Murrebuè, un puntino minuscolo in mezzo al nulla, dall’alto si vedono solo palme e spiaggia. Nient’altro. Solo il blu del mare, il giallo della spiaggia intervallato qua e là da qualche puntino di verde. Così mi era apparso su Google Maps la prima volta che l’avevo cercato, mossa dalla curiosità.
È in questo angolo di natura selvaggia, completamente fuori dalla civiltà, che mi ha portato il mio viaggio nel nord del Mozambico. Un paese immenso, sterminato e in gran parte dominato da una natura inviolata, un paese dove il turismo di massa non è ancora arrivato (e dove spero non arrivi mai, anche se la vedo dura), dove la lingua portoghese che si incontra con l’africanità rende tutto più dolce, più familiare.
Il Mozambico è un’Africa diversa, molto affascinante.
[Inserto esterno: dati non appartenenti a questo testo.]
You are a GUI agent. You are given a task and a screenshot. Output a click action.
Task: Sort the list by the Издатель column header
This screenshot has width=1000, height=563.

È un’Africa che non ti sembra Africa.
Lasciamo alle nostre spalle Pemba, che, anche se capitale della provincia di Cabo Delgado e principale punto d’appoggio del Mozambico del nord (c’è anche l’aeroporto, meta obbligata per chi vuole andare alle Quirimbas), non è molto di più che una sonnacchiosa località di mare. Spiagge, qualche ristorante, qualche diving center, qualche bottega in cui acquistare oggetti di artigianato locale. Nulla di più.
Il nostro tassista abbandona la strada principale, l’unica asfaltata, e ben presto ci troviamo a percorrere delle strade brulle, sconnesse, irrimediabilmente dissestate. Forse era meglio un 4×4? Il tassista saprà dove stiamo andando? Ma soprattutto: dove stiamo andando? Sono tante le domande che di frullano in testa in quel momento, l’emozione è forte. Stiamo andando verso un posto unico, me lo sento.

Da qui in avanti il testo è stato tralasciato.